Damn. Can we blame that on high frequency trading?

- Probably not.

Never mind, end of July will have to do. I’ll think of something to keep the media off our backs until then.

- Incidentally, sir, did you get my memos about a possible breach of the rules on communicating with Iranian physicists? I wonder whether we shouldn’t make full disclosure to the folks in Washington.

Bob, Bob, Bob. What have we just been talking about? Straight dealing is for losers, you need to wake up and smell the jungle.
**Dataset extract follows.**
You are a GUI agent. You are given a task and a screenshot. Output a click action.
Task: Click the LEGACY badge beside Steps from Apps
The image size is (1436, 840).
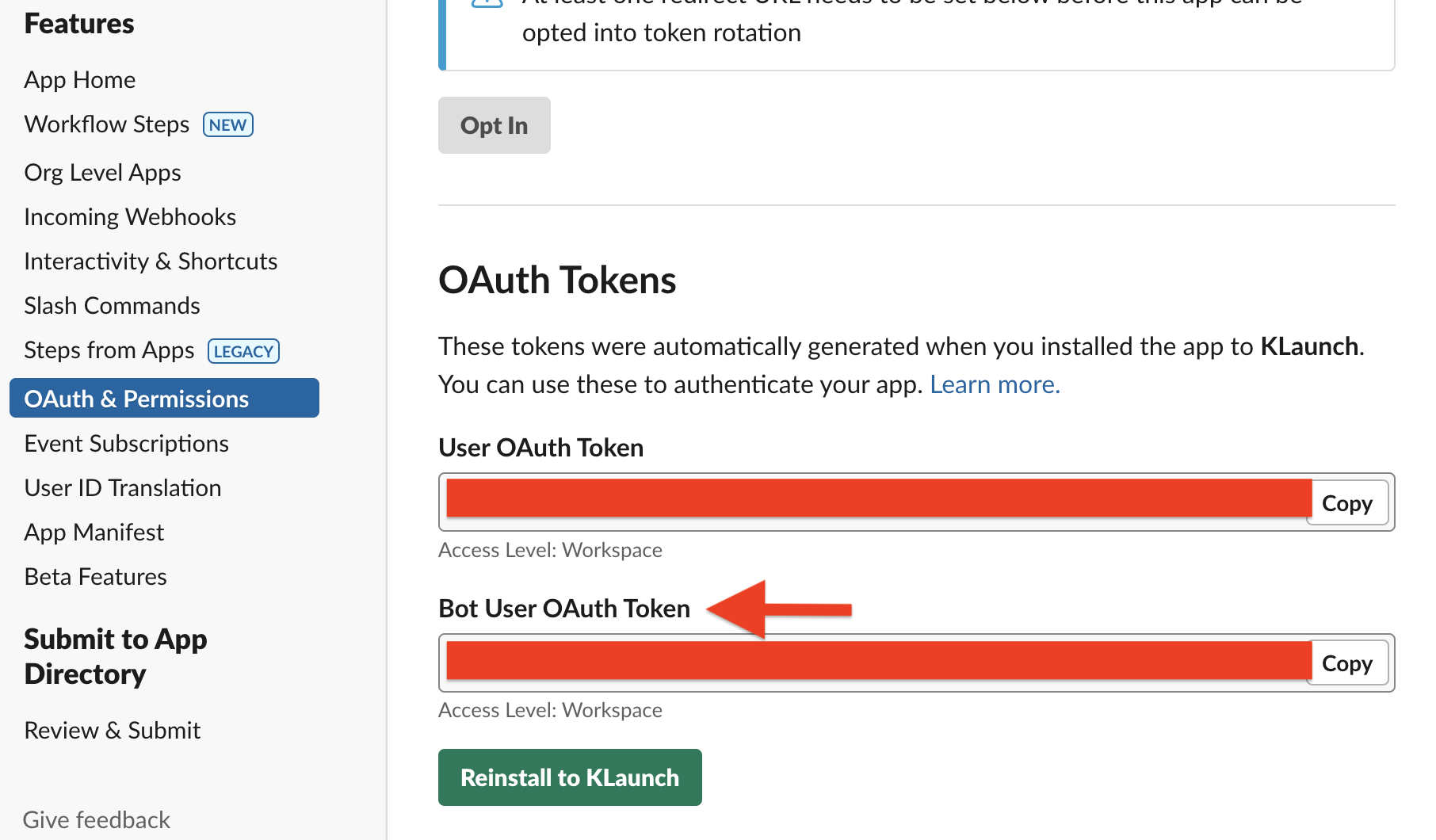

Effing Americans, who are they to tell us what to do? They’re worse than anybody — look at the way [xxx] and [names of major investment banks deleted] have been manipulating every market from pork bellies to vanadium, in the interests of themselves and their government.

- You have a point there, sir.

By the way, Bob, I visited the facility the other day, and I have to say I was a bit taken aback by the general sluttiness of the place. Some of the corridors were strewn with litter, and I’m sure I saw a couple of rats.

- Er, we may need to get the cleaning rota improved, sir. I’ll get onto it.

Do that. Goodbye Bob, and don’t forget: if there is ever an investigation, this conversation never took place.

apologies to: Barclays, Standard Chartered, Bank of England and PhysicsWorld

I suppose Europe winning a Nobel Prize made me think of the general and pervasive phoniness of institutions that bare the title European in their names. Did you enjoy the joke?